▸ **Data for processing**
::::

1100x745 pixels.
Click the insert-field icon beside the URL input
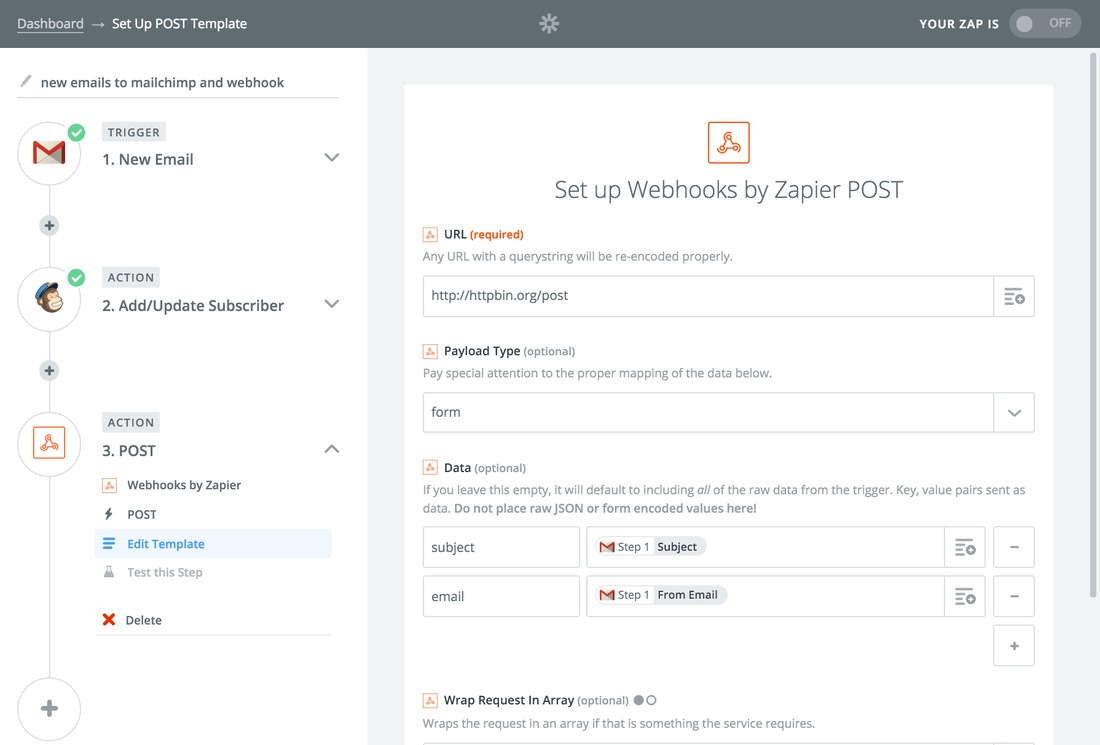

::::

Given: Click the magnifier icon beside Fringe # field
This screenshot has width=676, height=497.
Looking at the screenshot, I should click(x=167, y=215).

::::

▸ **What this task involves**
State how many lines of the records hold the string "beside", and nothing else.

▸ **Result of this task**
2